Me and Jace exchange looks and he rolls his eyes. I laugh.

"Come on then", Jace says, taking my hand and walking me out of the door.

* * *

Standing back at the gate of my high school again feels almost too mundane — it's been too long that my life has been almost the faintest bit ordinary, and looking back onto the building, it's like staring into my past.

"So, this is school," Alec says.

"You say that like it's a bad thing, Alexander," Magnus chimes. "I can promise you, it is not."

"And how would you know?" Simon asks, raking a hand through his long hair — Jace accused him daily of taking his hairstyle. I listened to the dispute almost everyday.

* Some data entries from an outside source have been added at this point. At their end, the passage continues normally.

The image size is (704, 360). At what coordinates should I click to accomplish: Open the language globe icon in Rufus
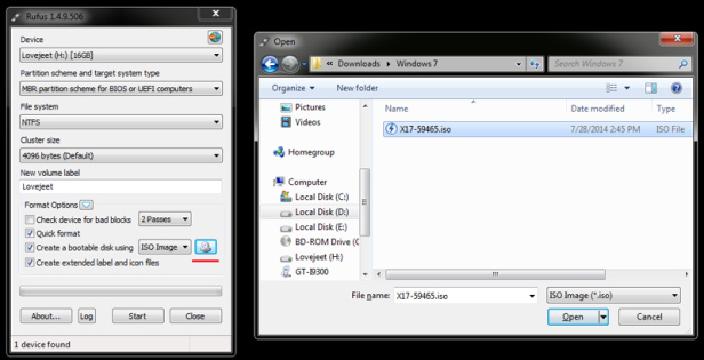(215, 37)
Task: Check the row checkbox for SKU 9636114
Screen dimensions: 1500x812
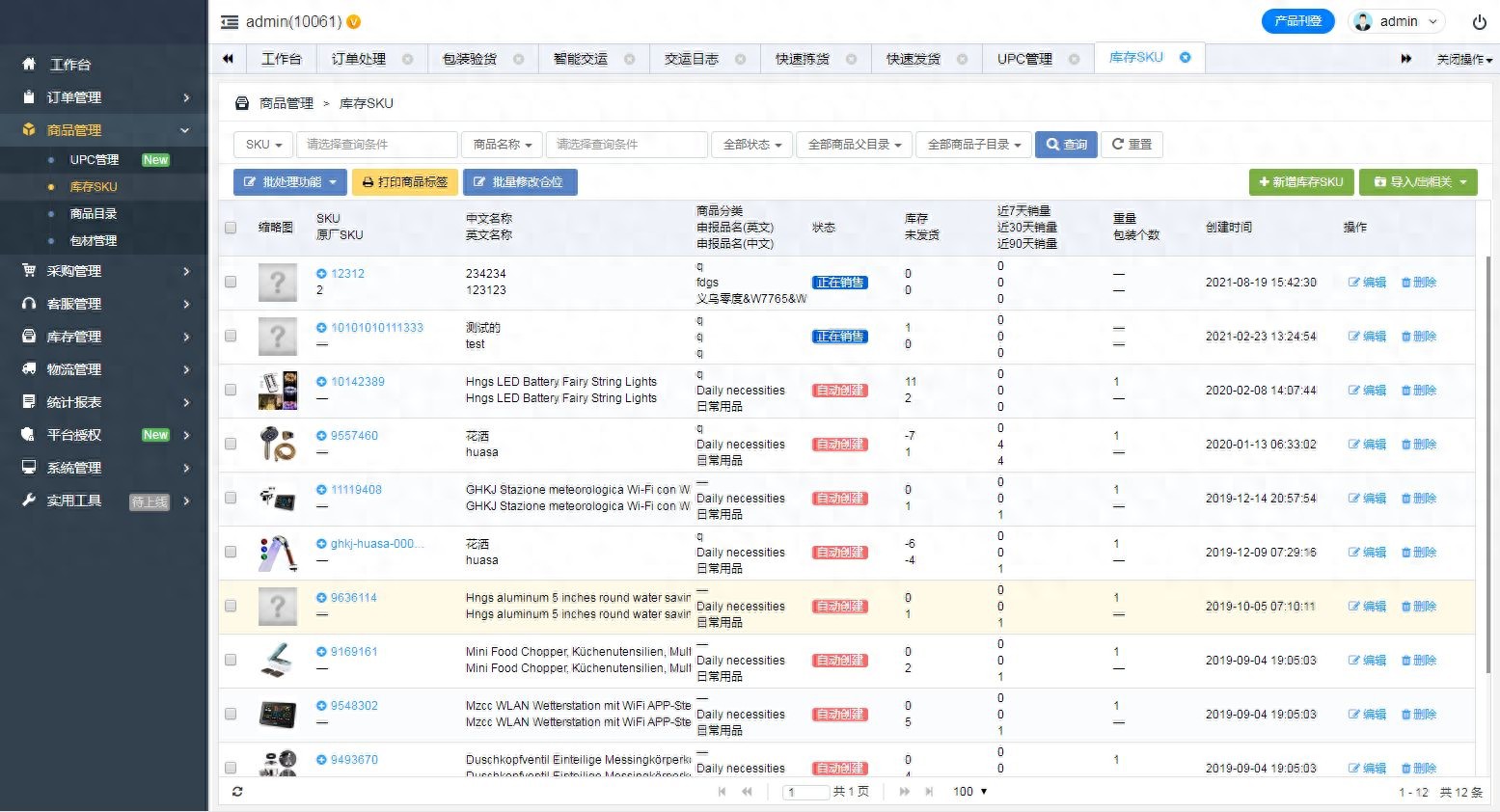Action: click(x=231, y=606)
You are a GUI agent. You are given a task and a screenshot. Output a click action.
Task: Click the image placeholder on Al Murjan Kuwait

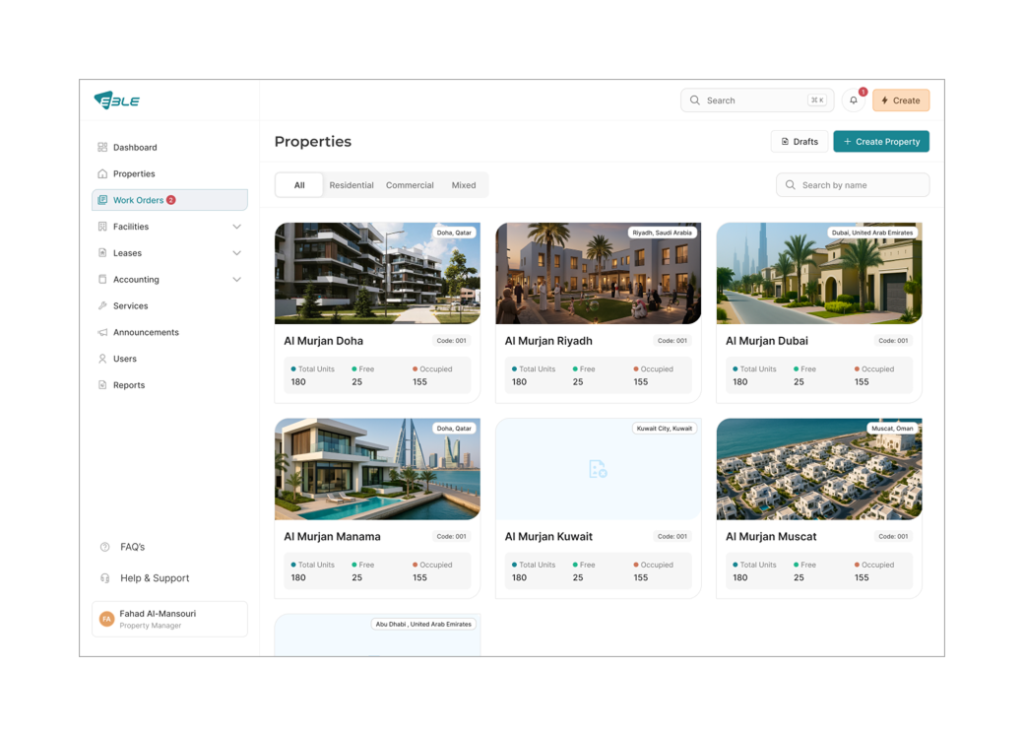598,469
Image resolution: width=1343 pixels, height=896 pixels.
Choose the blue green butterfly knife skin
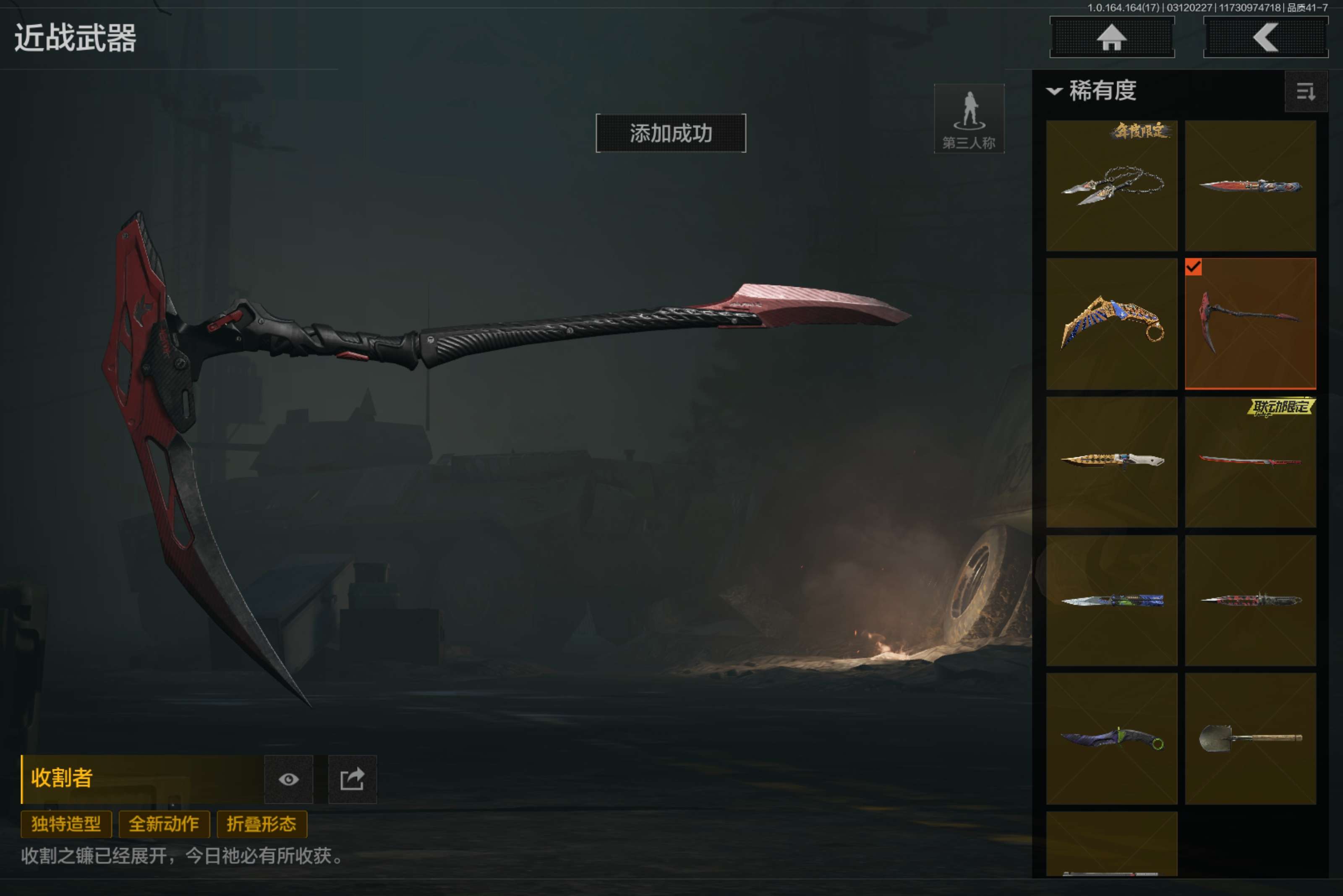pos(1112,600)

Magnus only turns his head to settle his eyes on my best-friend. "Sometimes I do question why whatever controls us allowed you to be a day-lighter. Your stupidity is very off-putting, my friend," he starts. "You think I've grown to be over eight-hundred years old, and never lived the life of a student?"

"Oh," is all Simon replies.

"I've been the nerd, the jokester, the genius — obviously, that one wasn't that hard to act out. I've been the player, the loner. I've been the sporty one—"

"You play sports?," Alec stifles a laugh like the idea of it is incredulous, because it is.

"I cheated, of course. Magic is great to cheat your way into the dodgeball team, actually. You could hit them right where the sun doesn't shine, at whatever speed I wished, and the teachers wouldn't know whether to shout at me or applaud me," the warlock explains.

"So, is any of this worth it?" Jace asks Magnus. "Are we here for good reason?"

"School is wonderful," the warlock responds, lifting one hand to dramatically gesture towards the school building. It's brick and boring, toning down the dramatics of his actions a little. "You learn. You meet new people. Being a warlock in a sea full of mundane was absolutely fabulous when I was young. Of course, I couldn't do much magic. But I pretended I was a magician and made all the teachers stationary disappear."
He ponders for a moment.
"Come to think of it, I can't boast about the learning. I didn't do much of it. I practically lived in the principals office. Boy, was it fun to make his pencils disappear."

This makes me chuckle.

"Come on," Jace says, taking my hand and dragging me through the gates. "Let's get this over with."